Fatehpur is a town in Barabanki district in the state of Uttar Pradesh in India. It is also a Nagar panchayat, Police station and Tehsil. It is the second biggest urban area of the district after Barabanki city. It is about 35 km north-east of Lucknow, the state capital.

==Geography==
Fatehpur is located at . It has an average elevation of 140 metres (460 feet).

==Demographics==
As of 2011 India census, Fatehpur (NP) had a population of 35,582, of which males were 18,649 and females 16,933. Population within the age group of 0 to 6 years was 4,963. The total number of literates in Fatehpur was 20,956, which constituted 58.9% of the population with male literacy of 61.6% and female literacy of 55.9%. The effective literacy rate of 7+ population of Barabanki was 68.4%, of which male literacy rate was 71.6% and female literacy rate was 65.1%. The Scheduled Caste population was 1,767 and the total number of households was 5617.

===Languages===
Hindi is the official language of Fatehpur while Urdu serves as the additional official language.

==Government and politics==
===Administration===
Fatehpur tehsil has three Block Panchayats, they are:
1. Fatehpur
2. Nindura
3. Suratganj

====Block Panchayat Fatehpur====
Block Panchayat Fatehpur has 86 Village Panchayats, they are

| Achaicha | Asohana | Aurangabad | Banar | Banni Sulemabad |
| Basantpur | Basara | Batiya | Belhara | Bhagauli |
| Bhaisuriya Mujahidpur | Bhatuamau | Bihura | Bilauli Mahraj | Bilauli Hazratpur |
| Bishunpur | Devkhariya | Dhadhsi | Dhamsadh | Dhausar |
| Fatehpur Dehat | Gang Gaula | Gangchauli | Gangemau | Gaura Gajni |
| Gaura Karaundi | Gaura Sailak | Gauri Baniyani | Gheri | Gudauli |
| Gursel | Haiderganj | Hasanpur Tanda | Hazratpur | Ishepur |
| Israuli | Jagsenda | Jarkha | Kaitha | Kandraula |
| Katghara | Khaira | Khapurwa Khanpur | Kiratpur | Kuan Danda |
| Kutbapur | Kutlupur | Madanpur | Majhgawan Sharif | Mawaiya |
| Meernagar | Mithwara | Mohammadipur | Mohammadpur Khala | Mundera |
| Munderi | Naandkui | Naktauli | Nandna Kala | Nandrasi |
| Pakariyapur | Patna | Rahilamau | Ralbhari | Rariya |
| Rasool Panah | Rasoolpur | Rauja | Sadhemau | Sadrapur |
| Safipur | Saili Kiratpur | Salempur | Sandupur | Saraiya Matbar Nagar |
| Sarwa | Sauranga | Shahpur | Sihali | Taalgaon |
| Tadwa Gadmanpur | Tadwa Naankari | Tanda Nizam Ali | Terhwa | Tikapur |
Ujarwara

===Utilities===
====Health services====
Tehsil Fatehpur has five Health centres, three Primary health centres and seven Sub-centres.
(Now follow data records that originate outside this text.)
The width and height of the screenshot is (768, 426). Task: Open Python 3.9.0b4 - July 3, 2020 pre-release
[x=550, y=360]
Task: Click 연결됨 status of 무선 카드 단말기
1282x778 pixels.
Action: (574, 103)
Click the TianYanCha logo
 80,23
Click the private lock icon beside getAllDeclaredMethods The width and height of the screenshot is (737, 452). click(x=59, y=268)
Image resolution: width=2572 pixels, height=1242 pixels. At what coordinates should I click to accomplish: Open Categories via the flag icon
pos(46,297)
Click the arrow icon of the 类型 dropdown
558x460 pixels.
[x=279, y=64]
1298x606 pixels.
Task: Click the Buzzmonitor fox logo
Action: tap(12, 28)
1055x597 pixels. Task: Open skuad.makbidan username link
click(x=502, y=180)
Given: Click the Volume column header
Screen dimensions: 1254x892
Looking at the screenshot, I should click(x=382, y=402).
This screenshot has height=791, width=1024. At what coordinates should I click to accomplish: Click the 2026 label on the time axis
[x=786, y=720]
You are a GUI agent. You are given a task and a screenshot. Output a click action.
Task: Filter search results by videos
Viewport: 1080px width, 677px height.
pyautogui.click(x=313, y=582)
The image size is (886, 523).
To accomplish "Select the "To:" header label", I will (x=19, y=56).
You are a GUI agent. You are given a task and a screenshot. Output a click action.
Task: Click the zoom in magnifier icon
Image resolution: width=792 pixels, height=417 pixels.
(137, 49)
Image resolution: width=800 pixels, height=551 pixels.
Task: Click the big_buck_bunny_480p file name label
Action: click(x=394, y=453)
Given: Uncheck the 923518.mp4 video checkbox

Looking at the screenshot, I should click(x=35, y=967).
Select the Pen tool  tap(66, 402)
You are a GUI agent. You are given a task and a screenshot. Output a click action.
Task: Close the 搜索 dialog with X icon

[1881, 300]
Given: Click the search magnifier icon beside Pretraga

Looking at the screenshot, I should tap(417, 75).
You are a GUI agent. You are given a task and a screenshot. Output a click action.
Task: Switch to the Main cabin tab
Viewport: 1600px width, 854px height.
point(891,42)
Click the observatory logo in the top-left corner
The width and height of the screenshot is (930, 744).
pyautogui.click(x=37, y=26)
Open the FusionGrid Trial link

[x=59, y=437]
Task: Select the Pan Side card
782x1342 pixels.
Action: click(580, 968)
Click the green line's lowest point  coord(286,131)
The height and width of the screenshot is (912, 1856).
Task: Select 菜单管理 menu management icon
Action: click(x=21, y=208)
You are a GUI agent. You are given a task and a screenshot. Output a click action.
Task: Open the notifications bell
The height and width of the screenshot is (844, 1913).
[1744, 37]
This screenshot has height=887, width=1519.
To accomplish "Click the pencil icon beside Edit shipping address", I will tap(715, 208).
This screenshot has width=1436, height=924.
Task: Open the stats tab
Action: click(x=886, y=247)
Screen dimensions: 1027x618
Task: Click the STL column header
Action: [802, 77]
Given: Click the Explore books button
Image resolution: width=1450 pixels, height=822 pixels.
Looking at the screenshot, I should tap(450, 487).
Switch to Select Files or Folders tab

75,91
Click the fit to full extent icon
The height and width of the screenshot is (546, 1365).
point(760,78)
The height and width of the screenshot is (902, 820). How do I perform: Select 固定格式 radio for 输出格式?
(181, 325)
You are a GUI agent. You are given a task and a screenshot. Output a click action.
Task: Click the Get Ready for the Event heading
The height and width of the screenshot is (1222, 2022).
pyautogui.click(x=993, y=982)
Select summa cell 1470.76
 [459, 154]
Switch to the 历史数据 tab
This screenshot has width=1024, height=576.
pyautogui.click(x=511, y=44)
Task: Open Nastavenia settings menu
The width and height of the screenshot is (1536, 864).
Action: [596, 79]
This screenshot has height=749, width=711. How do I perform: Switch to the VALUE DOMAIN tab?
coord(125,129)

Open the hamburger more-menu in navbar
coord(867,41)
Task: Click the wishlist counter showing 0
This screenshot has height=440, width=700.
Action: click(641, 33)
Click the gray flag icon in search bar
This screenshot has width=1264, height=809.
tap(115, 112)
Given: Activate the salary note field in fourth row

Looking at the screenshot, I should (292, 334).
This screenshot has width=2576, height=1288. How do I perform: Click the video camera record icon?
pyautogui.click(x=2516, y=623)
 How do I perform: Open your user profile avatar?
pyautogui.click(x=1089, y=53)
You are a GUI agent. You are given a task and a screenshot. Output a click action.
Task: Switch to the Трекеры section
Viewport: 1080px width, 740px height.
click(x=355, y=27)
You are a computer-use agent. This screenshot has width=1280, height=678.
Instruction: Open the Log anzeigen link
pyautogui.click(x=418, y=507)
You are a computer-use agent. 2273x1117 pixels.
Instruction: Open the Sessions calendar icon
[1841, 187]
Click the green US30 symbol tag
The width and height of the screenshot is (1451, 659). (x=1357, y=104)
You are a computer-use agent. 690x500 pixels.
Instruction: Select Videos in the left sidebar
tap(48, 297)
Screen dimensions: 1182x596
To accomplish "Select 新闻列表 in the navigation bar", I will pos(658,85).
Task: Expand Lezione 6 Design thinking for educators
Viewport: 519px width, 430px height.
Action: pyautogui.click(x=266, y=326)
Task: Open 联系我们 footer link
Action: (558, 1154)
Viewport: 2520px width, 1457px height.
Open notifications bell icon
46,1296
====Energy park programme====
Fatehpur was identified in 2006 as an area for development under the Non-Conventional Energy program of the Non-Conventional Energy Development Agency (Neda).

==Transportation==
===By road===
Fatehpur has connectivity to Lucknow, Barabanki, Mahmoodabad, Ramnagar, Dewa, Suratganj, Hetmapur, Rampur Mathura, Lalpur Karauta. It has regular bus service from Lucknow and Barabanki.

===By rail===
Tehsil Fatehpur railway station is two kilometres away from the town area, block development office (BDO), and Munshiganj. It is located on Burhwal-Sitapur chord section of North Eastern Railway (NER) zone which connects directly to Delhi, Punjab and Jammu via Shahjahanpur, Rampur, Moradabad and has one platform with three running lines including one main line with interlocking signaling system.